→ **Goal of the exercise**: Locate each line below that includes "agent" and reproduce it.

→ **Provided records**:
------------------------------------------------------------
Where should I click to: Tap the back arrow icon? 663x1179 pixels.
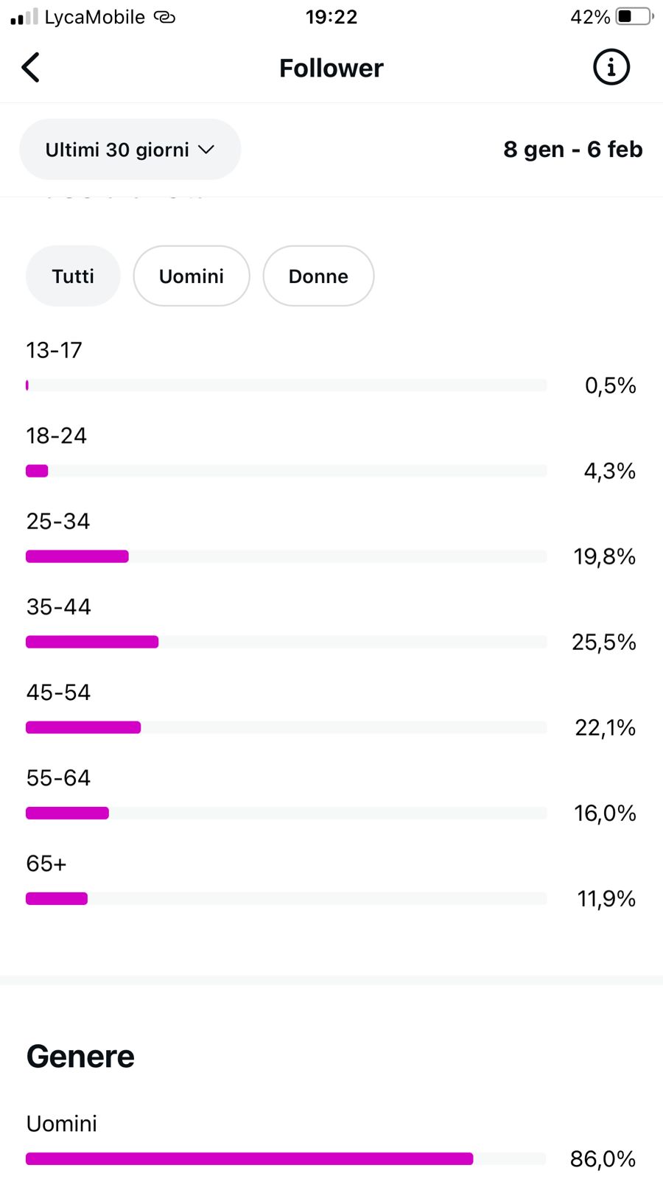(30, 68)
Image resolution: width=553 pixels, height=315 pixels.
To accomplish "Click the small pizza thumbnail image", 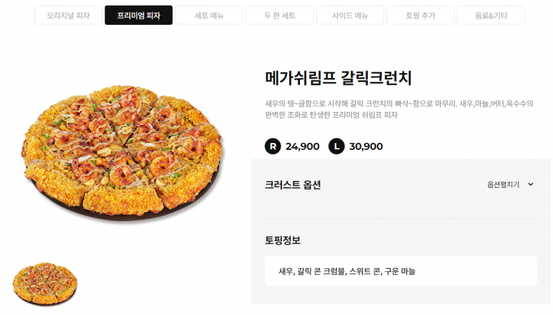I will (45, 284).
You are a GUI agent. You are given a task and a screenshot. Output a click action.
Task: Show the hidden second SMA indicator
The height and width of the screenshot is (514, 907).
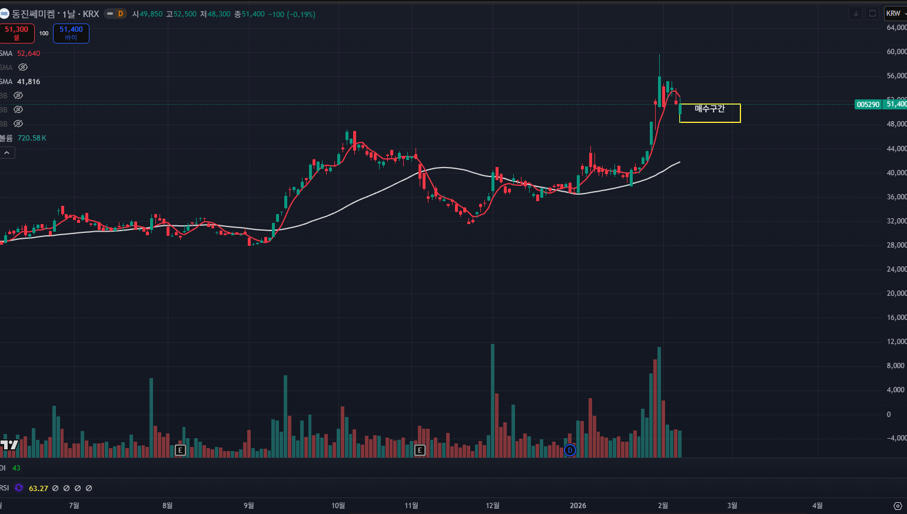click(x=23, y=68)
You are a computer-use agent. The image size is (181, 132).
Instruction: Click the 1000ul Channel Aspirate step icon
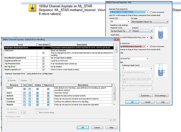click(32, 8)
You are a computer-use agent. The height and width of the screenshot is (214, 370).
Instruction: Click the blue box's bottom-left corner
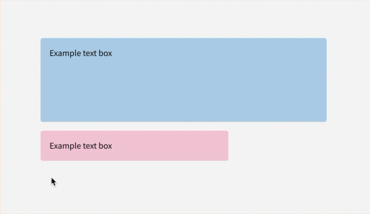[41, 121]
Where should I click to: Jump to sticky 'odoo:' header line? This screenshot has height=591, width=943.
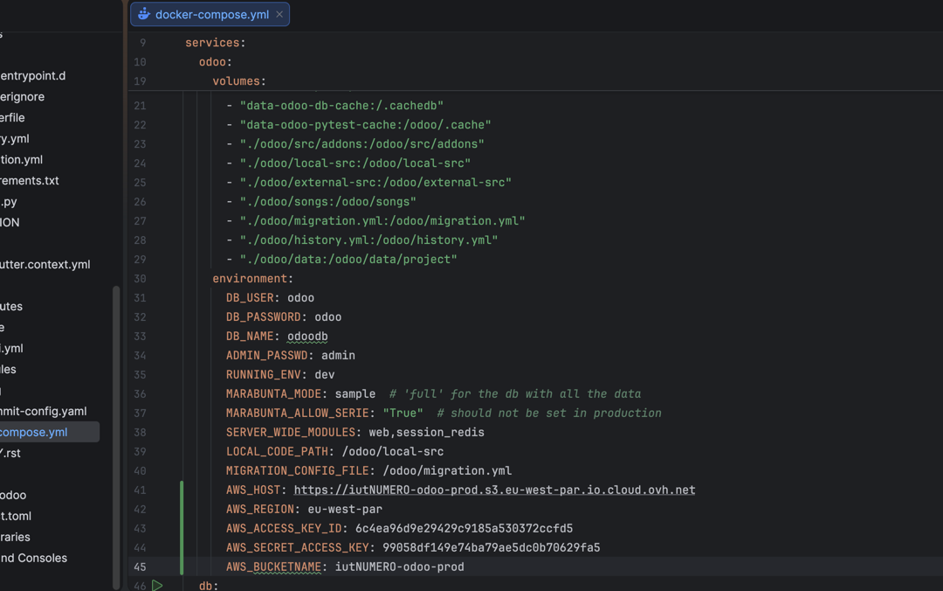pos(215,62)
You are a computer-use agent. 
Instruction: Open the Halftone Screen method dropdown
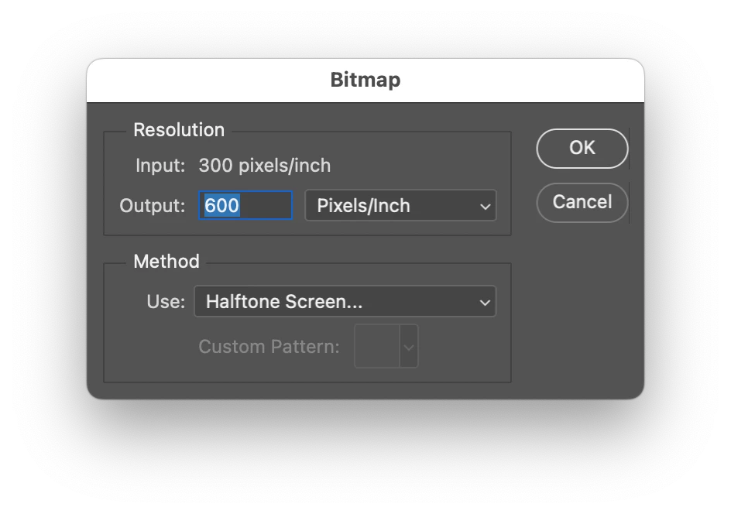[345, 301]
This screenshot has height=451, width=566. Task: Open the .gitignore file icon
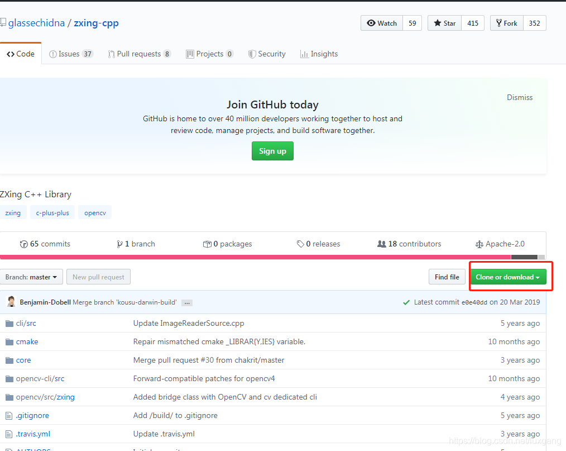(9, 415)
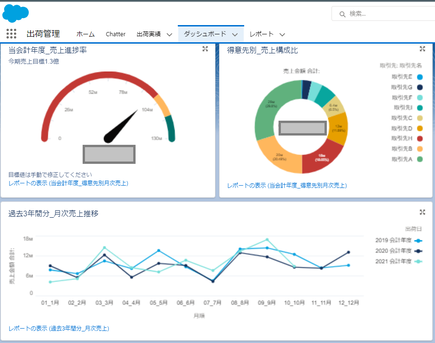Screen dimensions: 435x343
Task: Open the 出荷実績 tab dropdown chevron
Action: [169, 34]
------------------------------------------------------------
→ **Exercise output**:
You are a GUI agent. You are given a task and a screenshot. Output a click action.
You are a computer-use agent. The image size is (181, 132).
You are a computer-use agent. The height and width of the screenshot is (214, 370).
You are a computer-use agent. 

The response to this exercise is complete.